[Data items]
= Beginning of Section =

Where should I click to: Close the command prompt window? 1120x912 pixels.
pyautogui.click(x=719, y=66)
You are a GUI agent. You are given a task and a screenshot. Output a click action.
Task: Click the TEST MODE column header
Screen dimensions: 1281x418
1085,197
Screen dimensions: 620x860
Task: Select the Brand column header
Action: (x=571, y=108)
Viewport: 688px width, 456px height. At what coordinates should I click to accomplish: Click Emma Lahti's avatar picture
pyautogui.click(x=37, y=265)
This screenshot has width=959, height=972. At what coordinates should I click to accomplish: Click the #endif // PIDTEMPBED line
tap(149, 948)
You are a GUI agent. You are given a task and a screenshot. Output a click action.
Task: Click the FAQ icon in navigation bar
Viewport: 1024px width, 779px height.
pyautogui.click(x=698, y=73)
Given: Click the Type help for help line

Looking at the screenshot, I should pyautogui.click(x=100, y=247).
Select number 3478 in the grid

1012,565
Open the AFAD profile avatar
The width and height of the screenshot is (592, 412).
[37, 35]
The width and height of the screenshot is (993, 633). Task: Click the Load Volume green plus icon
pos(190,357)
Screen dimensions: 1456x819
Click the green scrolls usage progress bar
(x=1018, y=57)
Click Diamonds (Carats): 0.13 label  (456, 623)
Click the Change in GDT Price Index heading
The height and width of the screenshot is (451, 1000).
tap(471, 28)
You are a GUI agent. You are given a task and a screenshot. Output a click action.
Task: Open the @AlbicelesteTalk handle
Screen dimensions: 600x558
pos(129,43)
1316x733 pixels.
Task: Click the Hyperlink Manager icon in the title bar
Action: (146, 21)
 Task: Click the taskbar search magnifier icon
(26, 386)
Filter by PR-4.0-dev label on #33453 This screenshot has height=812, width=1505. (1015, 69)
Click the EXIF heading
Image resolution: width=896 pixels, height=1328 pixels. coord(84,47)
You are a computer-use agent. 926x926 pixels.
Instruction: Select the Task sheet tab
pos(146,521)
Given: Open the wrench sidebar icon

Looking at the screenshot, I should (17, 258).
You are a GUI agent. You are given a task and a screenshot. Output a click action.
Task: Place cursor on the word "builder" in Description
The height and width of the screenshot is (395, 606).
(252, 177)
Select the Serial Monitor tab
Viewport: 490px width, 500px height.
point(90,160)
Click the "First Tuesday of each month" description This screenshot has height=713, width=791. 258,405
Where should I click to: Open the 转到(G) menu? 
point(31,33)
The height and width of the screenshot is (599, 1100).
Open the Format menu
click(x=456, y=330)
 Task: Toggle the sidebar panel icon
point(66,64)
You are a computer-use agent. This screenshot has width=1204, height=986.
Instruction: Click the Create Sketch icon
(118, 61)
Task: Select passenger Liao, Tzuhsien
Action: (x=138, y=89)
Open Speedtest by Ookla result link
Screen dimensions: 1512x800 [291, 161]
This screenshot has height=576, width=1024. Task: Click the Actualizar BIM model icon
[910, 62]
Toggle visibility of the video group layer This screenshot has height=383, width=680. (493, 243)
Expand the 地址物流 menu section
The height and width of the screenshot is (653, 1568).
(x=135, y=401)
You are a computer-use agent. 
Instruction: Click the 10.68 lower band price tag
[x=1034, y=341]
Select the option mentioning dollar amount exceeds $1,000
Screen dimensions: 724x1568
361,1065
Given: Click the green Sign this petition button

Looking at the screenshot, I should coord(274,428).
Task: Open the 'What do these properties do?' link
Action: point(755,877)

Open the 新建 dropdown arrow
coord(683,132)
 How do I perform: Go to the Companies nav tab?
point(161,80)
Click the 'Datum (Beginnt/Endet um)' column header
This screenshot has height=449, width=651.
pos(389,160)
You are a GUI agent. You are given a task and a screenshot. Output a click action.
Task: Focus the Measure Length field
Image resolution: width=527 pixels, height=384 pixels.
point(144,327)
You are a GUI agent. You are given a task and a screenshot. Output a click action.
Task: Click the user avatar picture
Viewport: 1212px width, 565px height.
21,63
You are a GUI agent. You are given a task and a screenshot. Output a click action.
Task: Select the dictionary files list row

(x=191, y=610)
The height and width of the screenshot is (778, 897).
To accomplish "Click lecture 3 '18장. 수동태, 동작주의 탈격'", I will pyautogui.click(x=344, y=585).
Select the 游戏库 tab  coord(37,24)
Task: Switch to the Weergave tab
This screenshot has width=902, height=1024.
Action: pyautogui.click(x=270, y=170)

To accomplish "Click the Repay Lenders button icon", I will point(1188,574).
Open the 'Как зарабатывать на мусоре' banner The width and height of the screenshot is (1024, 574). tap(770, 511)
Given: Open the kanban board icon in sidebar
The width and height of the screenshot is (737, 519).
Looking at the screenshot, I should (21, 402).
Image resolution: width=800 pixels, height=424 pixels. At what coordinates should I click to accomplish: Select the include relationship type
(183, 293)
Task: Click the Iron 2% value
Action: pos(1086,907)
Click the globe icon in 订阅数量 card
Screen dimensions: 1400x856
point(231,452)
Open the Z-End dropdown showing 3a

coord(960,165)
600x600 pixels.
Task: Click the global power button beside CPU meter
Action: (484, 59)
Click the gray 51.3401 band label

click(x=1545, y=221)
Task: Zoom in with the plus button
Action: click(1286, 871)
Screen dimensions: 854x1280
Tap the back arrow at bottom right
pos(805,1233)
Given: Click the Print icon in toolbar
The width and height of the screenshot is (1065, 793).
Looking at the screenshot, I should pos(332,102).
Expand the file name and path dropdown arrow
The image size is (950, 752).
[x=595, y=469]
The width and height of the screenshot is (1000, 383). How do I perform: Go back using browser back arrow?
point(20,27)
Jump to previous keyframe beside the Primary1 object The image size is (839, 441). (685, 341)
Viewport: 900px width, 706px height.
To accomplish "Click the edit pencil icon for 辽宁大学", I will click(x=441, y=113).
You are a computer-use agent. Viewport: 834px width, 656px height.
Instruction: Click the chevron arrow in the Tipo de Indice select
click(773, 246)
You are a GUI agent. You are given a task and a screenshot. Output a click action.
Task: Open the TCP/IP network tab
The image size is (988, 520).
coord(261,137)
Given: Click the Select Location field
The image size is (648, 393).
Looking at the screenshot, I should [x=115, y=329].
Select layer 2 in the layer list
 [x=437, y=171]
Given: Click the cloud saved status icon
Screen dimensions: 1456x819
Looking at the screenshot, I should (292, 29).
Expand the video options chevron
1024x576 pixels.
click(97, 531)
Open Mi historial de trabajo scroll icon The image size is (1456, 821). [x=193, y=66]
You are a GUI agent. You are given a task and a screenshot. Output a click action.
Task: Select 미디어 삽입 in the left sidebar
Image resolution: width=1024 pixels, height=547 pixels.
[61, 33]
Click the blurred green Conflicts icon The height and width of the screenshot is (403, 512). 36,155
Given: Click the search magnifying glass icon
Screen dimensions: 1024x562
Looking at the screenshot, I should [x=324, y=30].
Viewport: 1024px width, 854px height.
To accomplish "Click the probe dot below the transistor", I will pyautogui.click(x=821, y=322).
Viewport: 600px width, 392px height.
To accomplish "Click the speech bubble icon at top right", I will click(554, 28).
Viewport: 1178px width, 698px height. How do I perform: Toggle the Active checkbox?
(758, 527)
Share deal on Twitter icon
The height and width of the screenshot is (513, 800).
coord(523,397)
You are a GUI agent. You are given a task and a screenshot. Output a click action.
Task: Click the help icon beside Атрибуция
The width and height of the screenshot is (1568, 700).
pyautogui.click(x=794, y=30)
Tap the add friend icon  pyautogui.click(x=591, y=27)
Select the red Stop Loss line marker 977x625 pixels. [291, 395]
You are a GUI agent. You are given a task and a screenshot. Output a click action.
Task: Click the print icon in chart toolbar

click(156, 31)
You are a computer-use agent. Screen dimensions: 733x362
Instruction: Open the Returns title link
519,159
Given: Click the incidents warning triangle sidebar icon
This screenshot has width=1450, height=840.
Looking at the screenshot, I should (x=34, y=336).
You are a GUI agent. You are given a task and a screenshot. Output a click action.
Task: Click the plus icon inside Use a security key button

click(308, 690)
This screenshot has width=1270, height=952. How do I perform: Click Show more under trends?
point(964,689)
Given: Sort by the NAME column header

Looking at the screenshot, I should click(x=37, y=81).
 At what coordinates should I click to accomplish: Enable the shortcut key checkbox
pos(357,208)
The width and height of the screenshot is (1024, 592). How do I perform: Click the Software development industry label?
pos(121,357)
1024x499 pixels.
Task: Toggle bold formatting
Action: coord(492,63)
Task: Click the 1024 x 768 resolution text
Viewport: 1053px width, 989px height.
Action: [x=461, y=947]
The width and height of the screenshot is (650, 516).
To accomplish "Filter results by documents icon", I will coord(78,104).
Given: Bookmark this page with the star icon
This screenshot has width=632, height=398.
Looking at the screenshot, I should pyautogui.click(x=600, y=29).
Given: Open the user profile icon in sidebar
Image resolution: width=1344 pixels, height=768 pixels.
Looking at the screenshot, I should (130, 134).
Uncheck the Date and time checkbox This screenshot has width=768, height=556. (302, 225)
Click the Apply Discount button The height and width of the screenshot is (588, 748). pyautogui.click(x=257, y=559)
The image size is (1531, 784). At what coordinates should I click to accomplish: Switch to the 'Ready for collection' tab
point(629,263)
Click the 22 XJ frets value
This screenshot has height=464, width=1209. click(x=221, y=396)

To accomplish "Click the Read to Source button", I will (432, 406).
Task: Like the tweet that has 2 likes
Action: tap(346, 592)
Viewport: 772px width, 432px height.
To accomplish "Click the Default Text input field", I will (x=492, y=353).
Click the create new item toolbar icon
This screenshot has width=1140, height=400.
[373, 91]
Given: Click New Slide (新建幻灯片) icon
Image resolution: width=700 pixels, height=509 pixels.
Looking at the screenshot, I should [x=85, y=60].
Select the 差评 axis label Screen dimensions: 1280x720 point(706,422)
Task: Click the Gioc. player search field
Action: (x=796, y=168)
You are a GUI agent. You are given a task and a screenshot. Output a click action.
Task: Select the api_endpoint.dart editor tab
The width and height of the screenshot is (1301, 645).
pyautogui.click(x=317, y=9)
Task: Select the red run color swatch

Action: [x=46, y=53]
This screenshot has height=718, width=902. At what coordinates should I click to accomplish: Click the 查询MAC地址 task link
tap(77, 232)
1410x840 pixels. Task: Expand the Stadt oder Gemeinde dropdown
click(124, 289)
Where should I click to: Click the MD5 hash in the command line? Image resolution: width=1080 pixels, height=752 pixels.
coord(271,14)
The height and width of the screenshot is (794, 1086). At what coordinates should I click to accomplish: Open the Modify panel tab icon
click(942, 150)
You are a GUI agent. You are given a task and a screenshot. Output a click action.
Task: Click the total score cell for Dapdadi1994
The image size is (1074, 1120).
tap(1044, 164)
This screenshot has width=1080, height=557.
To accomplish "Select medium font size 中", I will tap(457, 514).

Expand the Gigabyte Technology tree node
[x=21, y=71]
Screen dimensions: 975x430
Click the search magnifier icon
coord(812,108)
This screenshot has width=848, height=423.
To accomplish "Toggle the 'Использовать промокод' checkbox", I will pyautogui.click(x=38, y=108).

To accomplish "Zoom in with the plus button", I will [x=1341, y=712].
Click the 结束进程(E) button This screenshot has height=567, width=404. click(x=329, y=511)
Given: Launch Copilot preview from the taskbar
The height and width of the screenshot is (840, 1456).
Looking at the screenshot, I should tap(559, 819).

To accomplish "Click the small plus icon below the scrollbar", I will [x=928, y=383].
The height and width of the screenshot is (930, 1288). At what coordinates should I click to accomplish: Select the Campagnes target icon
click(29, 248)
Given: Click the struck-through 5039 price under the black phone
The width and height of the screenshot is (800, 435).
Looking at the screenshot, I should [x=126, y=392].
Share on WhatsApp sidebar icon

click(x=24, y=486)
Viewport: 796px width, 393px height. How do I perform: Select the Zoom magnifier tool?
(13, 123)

= End of Section =

## Exercise objective
Please show each line in the records above that contains "Filter".

## Result of this task
Filter by PR-4.0-dev label on #33453 This screenshot has height=812, width=1505. (1015, 69)
To accomplish "Filter results by documents icon", I will coord(78,104).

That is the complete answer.